What had previously been a continuous flow of cold, clean water has turned into an area of shallow, muddy puddles. Three-month-old fish the size of tiny french fries were battling to survive inside these surviving ponds outside the town of Squamish, British Columbia. Swift Creek’s moniker belies its actual status, with significant portions dried out owing to drought.
Fortunately, two members of the Squamish Streamkeepers Society rushed to the rescue. Jack Cooley set up a fine mesh net approximately two meters across at one end of a puddle barely a few millimeters deep. Patrick MacNamara, another volunteer, began at the opposite end, slapping the water to scare the fry into the net.
They were quickly picked up and placed in a bucket of clean water, complete with a battery-powered pump to keep the water aerated. He predicted that in a few weeks, with no rain forecast, this area will be entirely dry. Cooley used to be an ardent recreational salmon fisherman, but now he devotes his time to preserving wild fish in streams like this one.
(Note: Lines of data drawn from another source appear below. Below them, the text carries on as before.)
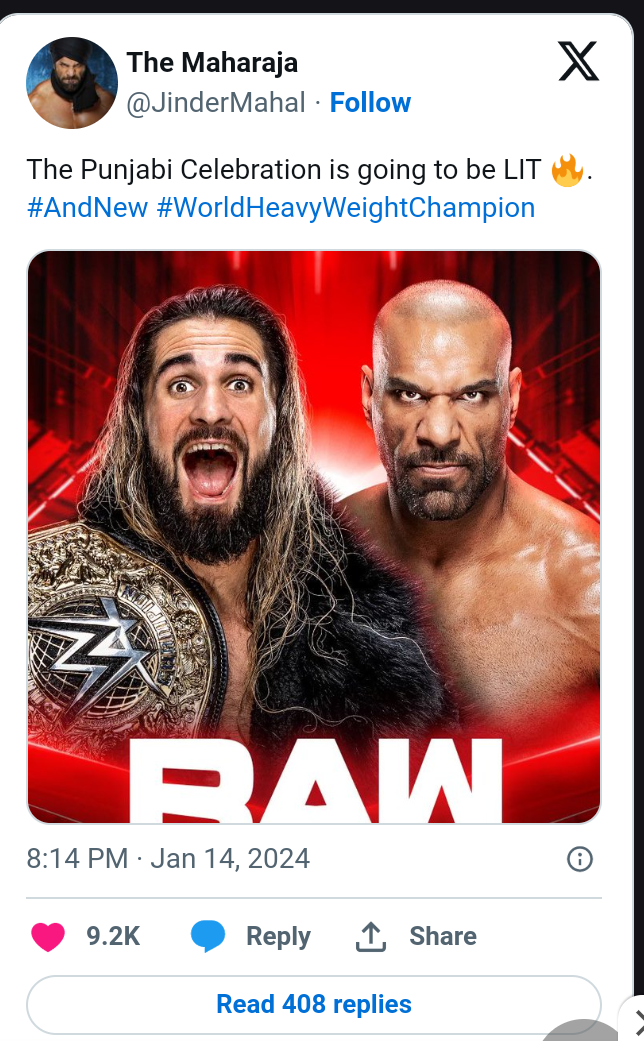644x1041 pixels.
Task: Click the pink heart like icon
Action: (x=48, y=937)
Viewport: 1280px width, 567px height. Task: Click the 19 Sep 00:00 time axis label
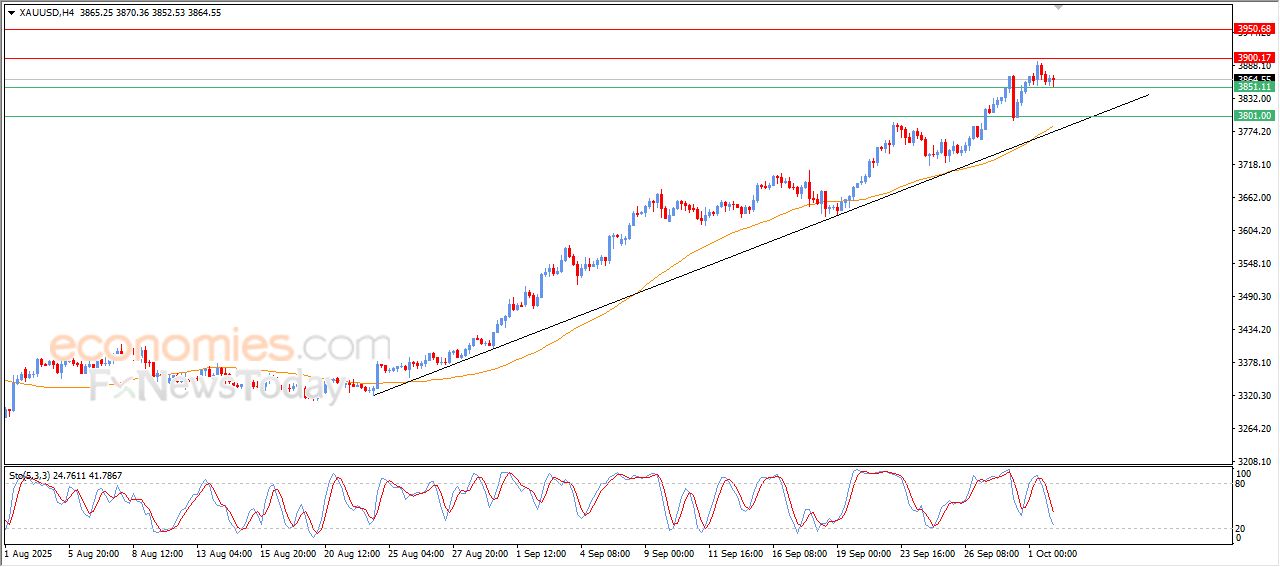pyautogui.click(x=864, y=552)
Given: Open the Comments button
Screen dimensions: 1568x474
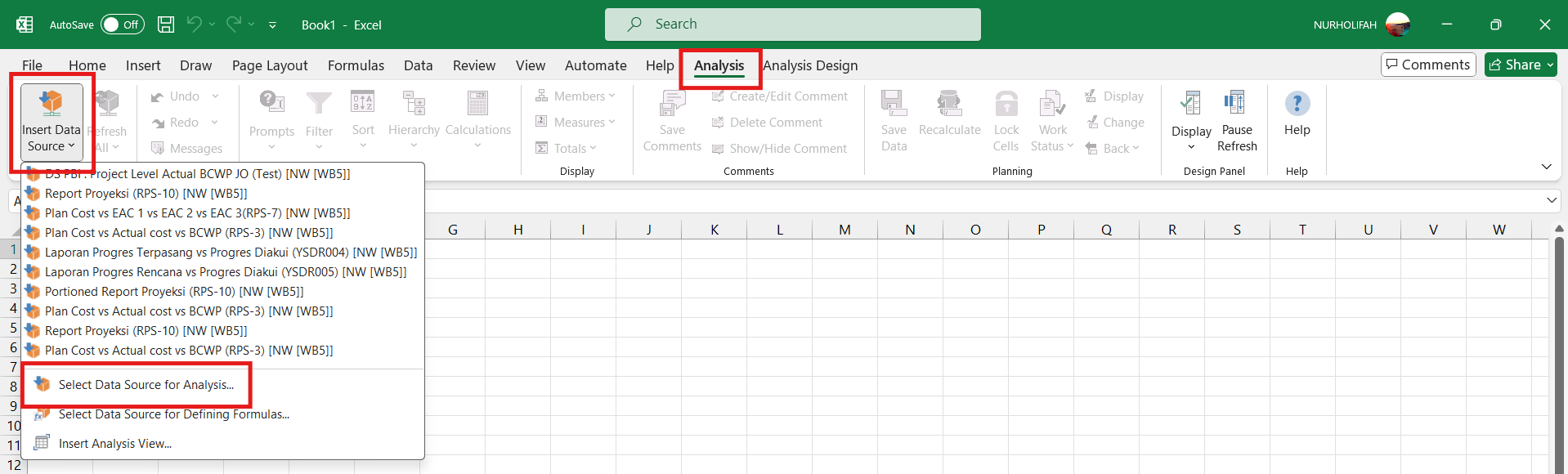Looking at the screenshot, I should [1427, 65].
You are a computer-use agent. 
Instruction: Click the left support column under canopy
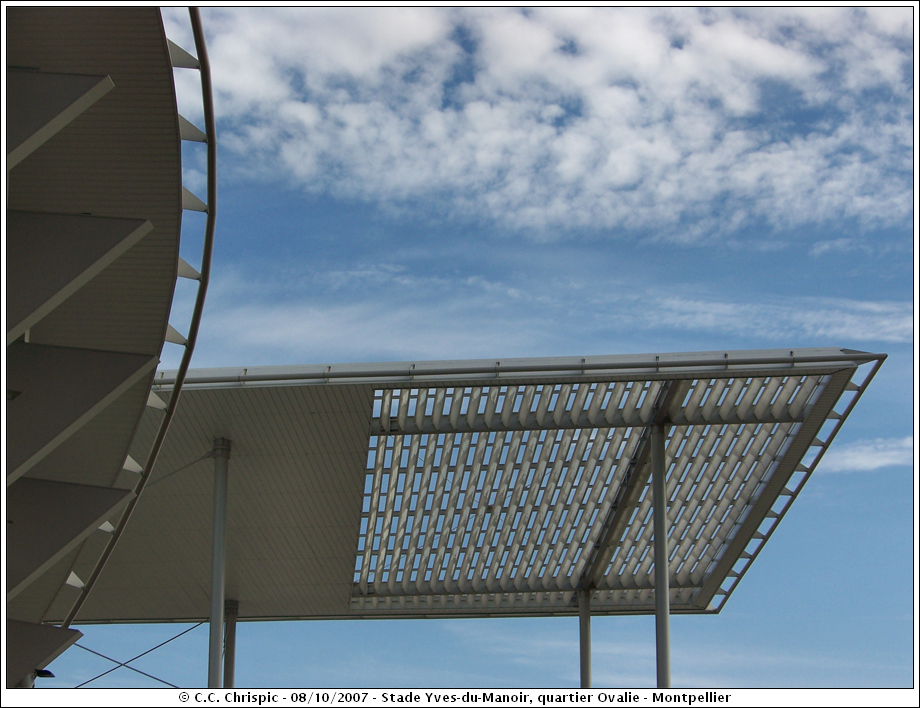tap(218, 560)
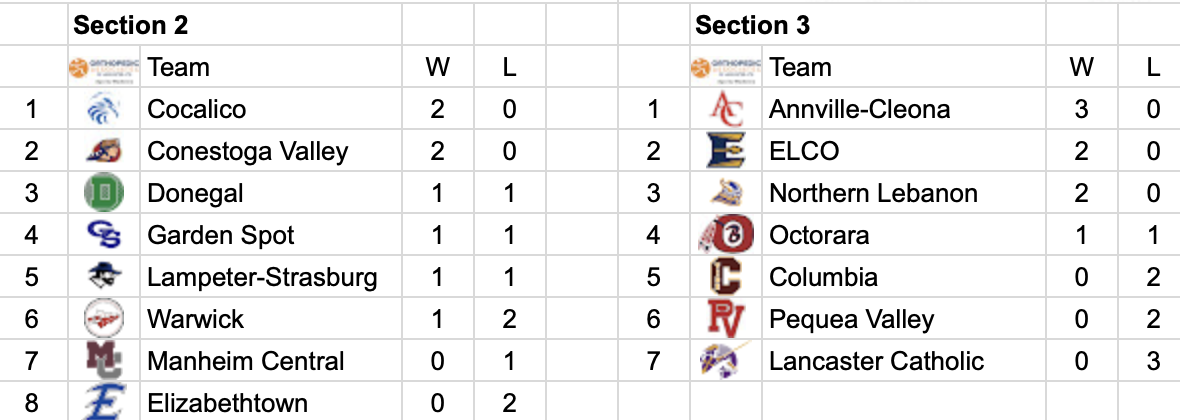Click the Manheim Central MC logo
The height and width of the screenshot is (420, 1180).
click(x=104, y=361)
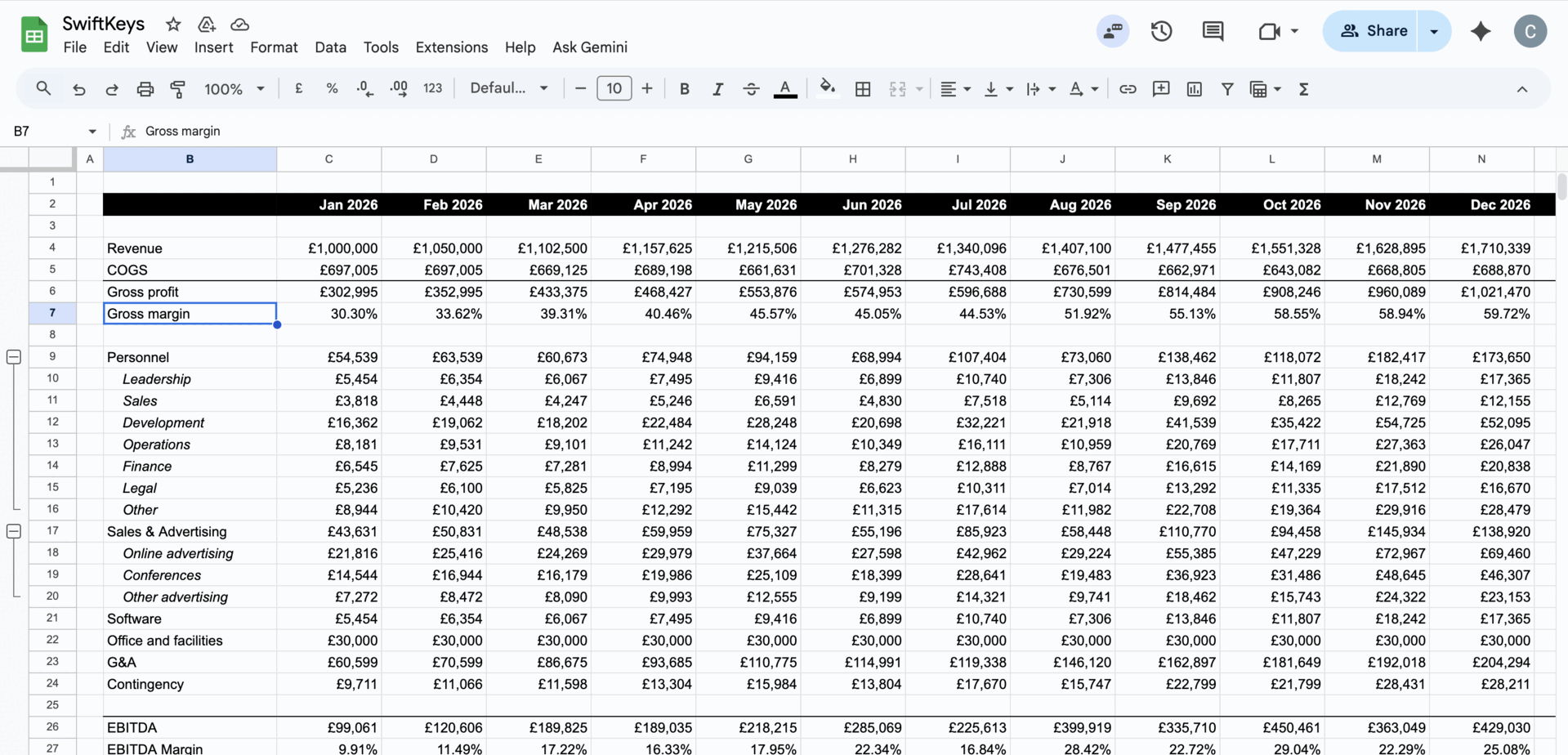Collapse the Personnel row group
Image resolution: width=1568 pixels, height=755 pixels.
tap(14, 357)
The dearth of rain in the Vancouver area since mid-June has broken records, resulting in progressively dropping water levels in several regions of the province. Spawning salmon are also in danger because warm water combined with low stream flows can stress the fish, resulting in significant mortality at a time when few salmon are expected to return to British Columbia’s rivers.
According to the federal Department of Fisheries and Oceans, the Fraser River, the province’s main salmon river, is warmer than usual and has 27% less water than typical.